IOTA to wg mnie na tą chwilę jedna z najbardziej przyszłościowych kryptowalut (napisałem jedna ponieważ jest ich tyle, że nie ma jak każdej przeanalizować a może czai się gdzieś coś równie innowacyjnego i cennego). Myślę, że wśród tej całej masy obecnie powstających coinów, których celem jest tylko i wyłączenie wyciągnąć od ludzi kasę i zarobić, IOTA ma bardzo solidne fundamenty i cel który realizuję. Nie jest to wydmuszka która rośnie bo jest popularna, tylko wzrosty są dyktowane potencjałem.
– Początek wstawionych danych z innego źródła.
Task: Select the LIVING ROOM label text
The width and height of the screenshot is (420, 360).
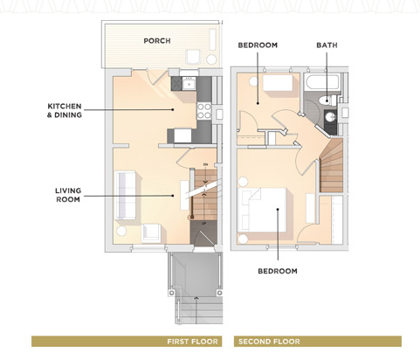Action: click(x=67, y=194)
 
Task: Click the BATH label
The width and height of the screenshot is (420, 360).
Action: click(x=327, y=45)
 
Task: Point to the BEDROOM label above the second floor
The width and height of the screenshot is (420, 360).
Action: click(x=258, y=45)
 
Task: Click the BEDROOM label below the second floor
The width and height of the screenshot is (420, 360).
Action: click(x=278, y=271)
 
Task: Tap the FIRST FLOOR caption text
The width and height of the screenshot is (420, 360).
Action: click(x=193, y=342)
Nie radzę też próbować sprzedawać (bo niby jest szczyt) i odkupować niżej(bo przecież musi spaść). Cena nic nie musi i takie próby w 90% przypadków kończą się fiaskiem. Wówczas albo odkupujemy drożej albo czekamy w nieskończoność bo cena nie ma ochoty wykonać wyczekiwanej korekty i...nie zarabiamy. Jeżeli wszystko będzie szło w takim kierunku jak obecnie aktualna cena stanie się wspomnieniem i płaczem kolejnych niedowiarków moich propozycji inwestycyjnych :) . Nie chce wróżyć poziomu, jaki IOTA osiągnie bo ciężko mi go określić na ten moment. Nie mniej jednak coś mi mówi, że 10$ jest bliżej niż dalej. Jak zawsze czas pokaże.

Dawid.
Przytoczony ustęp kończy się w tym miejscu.